How has it changed? Has it changed?? Not really. Im still taking the wee pills, I still worry about missing work, making sure I rest on my days off, make sure I have all my medications. I am much more stable now that I am taking them all the time however do I like it no. It may sound strange but it was easier to handle the huge peaks and troughs in my condition to how it is now. I don’t have as many acute attacks requiring hospital however my ability to function is much lower. I can’t do what I did before. I don’t have the tolerance for it. I don’t dip to the really low before but I don’t hit those high points either- which I miss a lot.
Its a toss up between which is better. I sound like a spoilt brat. Not happy with anything. But I feel I have just substituted one set of problems for another and different problems neither of them are preferable.
But here we are a year on and as much I would love to not take the steroids and all the pills that go with taking them, even I have to admit that they must be doing some good I have not had as many hospital admissions since continuously taking them, I have not needed as much crit care intervention (next years goal not even have crit care visiting to assess you!!) but the side effects have hit hard. Just some of the side effects I have found:
- I can’t remember the last time I had a decent night sleep
- I have put on 2 stone in weight
- I am super hungry all the time
- I am developing cushings syndrome
- Bruise like a peach
- Muscle pain and weakness
Its quite a list for an innocuous wee white tablet (or 8 depending on dose). Would I swap all these side effects to go back to how I was??? I don’t know. It depends when in the day you ask me. Ask me first thing in the morning and I would probably say its worth it…but come the end of the day I am not thinking its worth it. The pain, tiredness and everything associated with it just gets way too much sometimes. One day I hope they find another method of treating Brittle Asthma which does not require the use of prednisilone.

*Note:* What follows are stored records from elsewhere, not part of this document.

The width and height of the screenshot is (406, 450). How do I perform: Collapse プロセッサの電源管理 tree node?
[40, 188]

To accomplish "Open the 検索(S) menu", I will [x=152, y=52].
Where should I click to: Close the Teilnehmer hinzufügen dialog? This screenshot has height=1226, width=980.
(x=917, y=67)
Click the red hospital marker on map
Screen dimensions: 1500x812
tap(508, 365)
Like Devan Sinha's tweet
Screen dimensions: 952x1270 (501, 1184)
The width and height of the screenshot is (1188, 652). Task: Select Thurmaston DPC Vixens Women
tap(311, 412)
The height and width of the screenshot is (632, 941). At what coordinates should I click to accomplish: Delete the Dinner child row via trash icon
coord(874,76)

On the plus side as this is rather negative I think I have made a decision about my respiratory care. I did not go to my last respiratory nurse appointment mainly because I didnt want to but also was feeling very rubbish as had had a bad night with my chest so the thought of trekking up to the hospital was out the question. The last is more of a convenient excuse. I had cancelled the appointment already but wondered if I had done the right thing or not so by not feeling well made it alright to have cancelled as I would not have made it anyway. Once I have confirmation about my care I will write about what is happening and what the plans are. There will not be massive changes but to feel supported and feel that something is being done lifts a huge weight off my shoulders.
So for now I shall continue swallowing my wee pills each morning in the hope of one day to not need them!!!